Театральный фестиваль "Балтийский дом" открылся спектаклем Оскараса Коршуноваса "Мастер и Маргарита". Год назад премьера спектакля стала одним из главных событий Авиньонского фестиваля. С тех пор театр Коршуноваса стал одним из самых востребованных театров Европы: труппа едва успевает переезжать с фестиваля на фестиваль. Недавно стало известно, что Коршуновас награжден высшей театральной наградой Европы — премией "Новая театральная реальность".
В начале 90-х, еще будучи студентом, Оскарас Коршуновас прославился несколькими сценическими версиями обэриутов. Вновь открытые тогда авторы, тексты которых в то время многие москвичи ставили в основном как отвязные, веселые нелепости, молодой вильнюсец облек в жесткую, холодноватую сценическую форму. Его обэриуты на сцене были не фантазерами-лицедеями, а философами, опрокинутому мироощущению которых он вдруг нашел адекватный театральный язык. Может быть, шлейф тех впечатлений заставляет и в новом булгаковском спектакле увидеть неожиданные вроде бы переклички "Мастера" с Хармсом или Введенским, возникающие иногда на каком-то пластическом уровне, как бы "на втором плане". Тем более что Коршуновас провел такую резекцию части романа, которая никому из российских режиссеров не могла бы прийти в голову. Получилась головокружительная и простая метаморфоза, сродни обэриутским.

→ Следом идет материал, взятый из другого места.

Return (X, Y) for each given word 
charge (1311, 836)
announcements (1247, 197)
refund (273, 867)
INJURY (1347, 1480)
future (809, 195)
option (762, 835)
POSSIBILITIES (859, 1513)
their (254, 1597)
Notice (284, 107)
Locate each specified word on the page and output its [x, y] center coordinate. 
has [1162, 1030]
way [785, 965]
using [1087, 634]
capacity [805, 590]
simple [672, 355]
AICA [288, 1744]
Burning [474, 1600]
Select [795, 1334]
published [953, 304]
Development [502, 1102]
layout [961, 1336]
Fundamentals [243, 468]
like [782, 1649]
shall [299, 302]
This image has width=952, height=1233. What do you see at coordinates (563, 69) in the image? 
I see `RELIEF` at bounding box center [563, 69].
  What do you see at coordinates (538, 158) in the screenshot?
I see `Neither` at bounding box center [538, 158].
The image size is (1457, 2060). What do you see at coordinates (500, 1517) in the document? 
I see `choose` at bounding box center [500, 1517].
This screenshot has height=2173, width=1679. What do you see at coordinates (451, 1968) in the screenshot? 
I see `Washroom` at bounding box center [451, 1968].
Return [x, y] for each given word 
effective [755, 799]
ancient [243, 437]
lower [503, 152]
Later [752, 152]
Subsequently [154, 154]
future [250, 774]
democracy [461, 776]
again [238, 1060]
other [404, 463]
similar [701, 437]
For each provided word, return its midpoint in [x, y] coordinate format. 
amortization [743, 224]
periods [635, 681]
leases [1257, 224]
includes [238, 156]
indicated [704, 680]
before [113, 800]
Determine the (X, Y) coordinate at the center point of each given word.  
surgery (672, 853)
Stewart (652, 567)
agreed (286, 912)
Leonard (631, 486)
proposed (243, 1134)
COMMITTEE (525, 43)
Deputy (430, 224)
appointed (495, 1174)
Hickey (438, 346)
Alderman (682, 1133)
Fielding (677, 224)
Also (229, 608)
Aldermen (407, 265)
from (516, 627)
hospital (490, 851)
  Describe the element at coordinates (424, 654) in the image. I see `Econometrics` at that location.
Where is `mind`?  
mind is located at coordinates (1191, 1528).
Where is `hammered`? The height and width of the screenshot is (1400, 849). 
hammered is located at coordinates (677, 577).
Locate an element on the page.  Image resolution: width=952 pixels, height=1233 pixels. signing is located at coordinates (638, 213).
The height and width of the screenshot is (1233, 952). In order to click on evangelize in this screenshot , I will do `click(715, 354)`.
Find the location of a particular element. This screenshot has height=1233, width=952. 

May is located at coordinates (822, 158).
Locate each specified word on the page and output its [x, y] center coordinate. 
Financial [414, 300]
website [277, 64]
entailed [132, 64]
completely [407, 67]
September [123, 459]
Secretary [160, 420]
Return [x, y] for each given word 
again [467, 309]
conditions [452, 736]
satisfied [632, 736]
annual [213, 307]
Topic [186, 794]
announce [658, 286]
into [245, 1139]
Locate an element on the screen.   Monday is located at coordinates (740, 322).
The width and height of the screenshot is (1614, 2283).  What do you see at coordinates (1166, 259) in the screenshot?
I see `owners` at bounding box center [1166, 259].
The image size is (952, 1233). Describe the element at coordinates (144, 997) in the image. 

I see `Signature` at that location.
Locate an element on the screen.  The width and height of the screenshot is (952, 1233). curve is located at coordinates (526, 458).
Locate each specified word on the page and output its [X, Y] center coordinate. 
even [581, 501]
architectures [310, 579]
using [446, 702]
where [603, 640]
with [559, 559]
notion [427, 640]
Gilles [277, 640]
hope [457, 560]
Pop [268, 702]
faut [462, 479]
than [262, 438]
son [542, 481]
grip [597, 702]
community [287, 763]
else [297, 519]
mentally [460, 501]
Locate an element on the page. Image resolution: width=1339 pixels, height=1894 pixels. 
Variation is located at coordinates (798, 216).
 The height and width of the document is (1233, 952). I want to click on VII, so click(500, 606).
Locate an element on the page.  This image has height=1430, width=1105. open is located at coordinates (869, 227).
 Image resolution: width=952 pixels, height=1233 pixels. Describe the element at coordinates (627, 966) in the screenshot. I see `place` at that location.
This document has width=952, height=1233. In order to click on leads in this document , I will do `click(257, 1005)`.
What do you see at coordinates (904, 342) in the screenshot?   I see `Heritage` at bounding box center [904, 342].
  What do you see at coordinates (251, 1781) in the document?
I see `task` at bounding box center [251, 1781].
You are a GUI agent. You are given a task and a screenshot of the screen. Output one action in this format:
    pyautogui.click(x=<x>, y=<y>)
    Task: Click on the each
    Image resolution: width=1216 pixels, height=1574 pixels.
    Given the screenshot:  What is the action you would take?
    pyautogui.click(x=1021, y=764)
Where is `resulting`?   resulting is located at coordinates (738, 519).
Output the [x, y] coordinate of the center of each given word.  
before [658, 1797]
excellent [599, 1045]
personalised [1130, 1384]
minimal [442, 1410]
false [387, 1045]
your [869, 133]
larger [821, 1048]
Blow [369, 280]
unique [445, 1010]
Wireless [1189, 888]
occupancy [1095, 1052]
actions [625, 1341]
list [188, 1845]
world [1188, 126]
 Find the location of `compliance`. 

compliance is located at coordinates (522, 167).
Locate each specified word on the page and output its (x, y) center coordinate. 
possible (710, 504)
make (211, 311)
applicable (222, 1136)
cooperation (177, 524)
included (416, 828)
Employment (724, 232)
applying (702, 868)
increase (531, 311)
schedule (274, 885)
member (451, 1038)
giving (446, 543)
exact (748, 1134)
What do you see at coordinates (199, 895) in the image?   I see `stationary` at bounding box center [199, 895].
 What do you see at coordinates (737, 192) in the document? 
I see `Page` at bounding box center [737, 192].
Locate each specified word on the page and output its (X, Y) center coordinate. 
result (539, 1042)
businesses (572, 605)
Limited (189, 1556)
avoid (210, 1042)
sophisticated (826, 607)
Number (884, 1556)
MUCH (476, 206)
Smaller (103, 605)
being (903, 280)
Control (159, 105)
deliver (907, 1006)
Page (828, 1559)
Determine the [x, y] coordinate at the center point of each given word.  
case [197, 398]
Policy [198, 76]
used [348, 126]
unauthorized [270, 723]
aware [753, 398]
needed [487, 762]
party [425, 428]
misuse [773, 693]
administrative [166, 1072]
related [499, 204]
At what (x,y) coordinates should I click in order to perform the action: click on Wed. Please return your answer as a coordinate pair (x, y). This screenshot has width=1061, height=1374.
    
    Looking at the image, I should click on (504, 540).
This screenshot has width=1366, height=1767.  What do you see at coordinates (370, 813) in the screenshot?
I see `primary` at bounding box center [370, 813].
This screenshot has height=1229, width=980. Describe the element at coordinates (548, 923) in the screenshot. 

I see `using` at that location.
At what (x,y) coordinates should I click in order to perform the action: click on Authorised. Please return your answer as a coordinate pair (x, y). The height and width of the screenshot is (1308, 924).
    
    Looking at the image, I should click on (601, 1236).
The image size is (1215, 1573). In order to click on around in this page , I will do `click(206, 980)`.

У Коршуноваса не безымянный Мастер, а именно Бездомный становится главным персонажем спектакля. Его безумное ночное путешествие по городу представлено едва ли не как крестный путь. В том, что завершается путешествие в сумасшедшем доме, Коршуновас видит не закономерный медицинский казус, но высший замысел. Потому что именно на Бездомного проецирует он Иешуа из романа Мастера. А Понтия Пилата — на профессора Стравинского: проповедник и прокуратор уподоблены врачу и пациенту. Проецирует в буквальном смысле слова: единственная библейская сцена, которую пощадил режиссер, решена им как театр теней. На той же огромной ширме разыгрывается потом и знаменитый бал у Сатаны, превращенный Коршуновасом в теневой парад исторических типажей и человеческих пороков.
Да и сам Воланд в литовском спектакле не чужд демонстративной театральности. К зрительному залу он обращает опереточный злодейский оскал. Дьявольщина может принимать у Коршуноваса те или иные обличья — но тот, кто решил что-либо искренне написать, непременно столкнется с ней лицом к лицу. Наверное, режиссер чувствует, что теософия булгаковского романа, когда-то потрясавшая воображение читателей, со временем стала казаться и наивной, и поверхностной. Но там, где концепция спектакля "провисает", Коршуноваса спасает его "литовское" чувство театральной метафоры (зрители фестиваля "Балтийский дом" смогут по достоинству оценить литовский метафоризм еще раз, в последний день, когда Эймунтас Някрошюс будет показывать "Отелло") и безупречный профессионализм.
Но по одному из принципиальных вопросов романа он высказывается вполне определенно. Начинается и заканчивается спектакль одной и той же выразительной мизансценой — фигуры, точно высокий суд сидящие вокруг большого стола, с ритмичным бумажным хрустом передают по кругу белые листы. Прежде чем сделать это в финале, они ставят точку в споре о сохранности авторских рукописей. Перед тем как опять призвать Бездомного к ответу, они откапывают автора из кучи наваленной на авансцене золы. Так что в литовском "Мастере" рукописи, безусловно, горят. Но вместо них можно написать новые.